Page extract -
..........

This never bothered me because I accepted it as a function of a Christ Figure. Now, that’s not to say you have to, because I can see how people would hate it and I know that this series that I really enjoy ranks fairly high on the Narm scale, so I don’t expect everyone to love it like I do. But what is important is talking about the Savior, The Christ figure.

 

One common Trait of the Mary Sue (or women in old literature) involves the notion of self sacrifice. This of Odysseus’s wife (whatever her name is), what defines her? It’s that she waits around for her husband, who by all accounts should be dead.  She has many wonderful suitors who would care for her and lavish attention on her, but she rejects all of them in favor of a husband who’s probably dead. She is loyal and she is self sacrificing. Most women will move on, but she won’t.

..........

Given data -

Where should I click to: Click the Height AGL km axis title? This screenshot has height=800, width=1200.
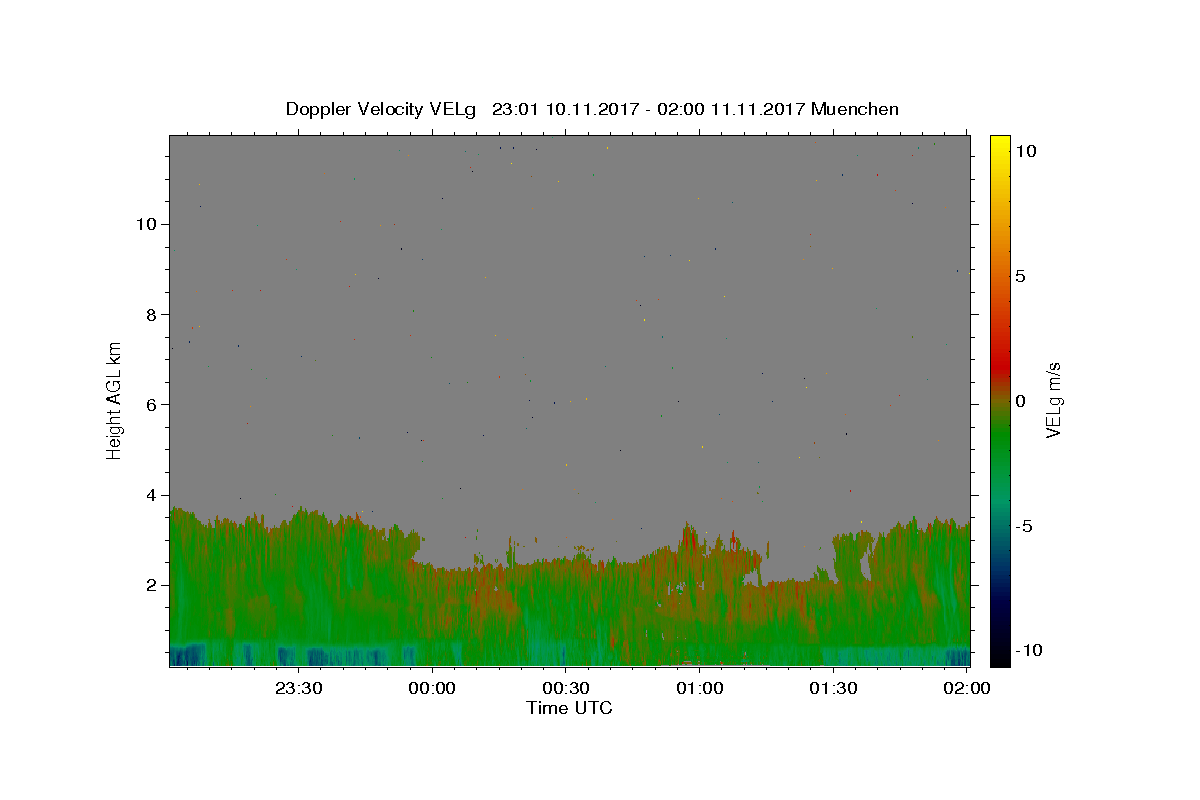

..........

What is needed - According to the passage above on Christ figures and self-sacrifice, what defines Odysseus's wife?

Task solution - She waits around for her husband, who by all accounts should be dead.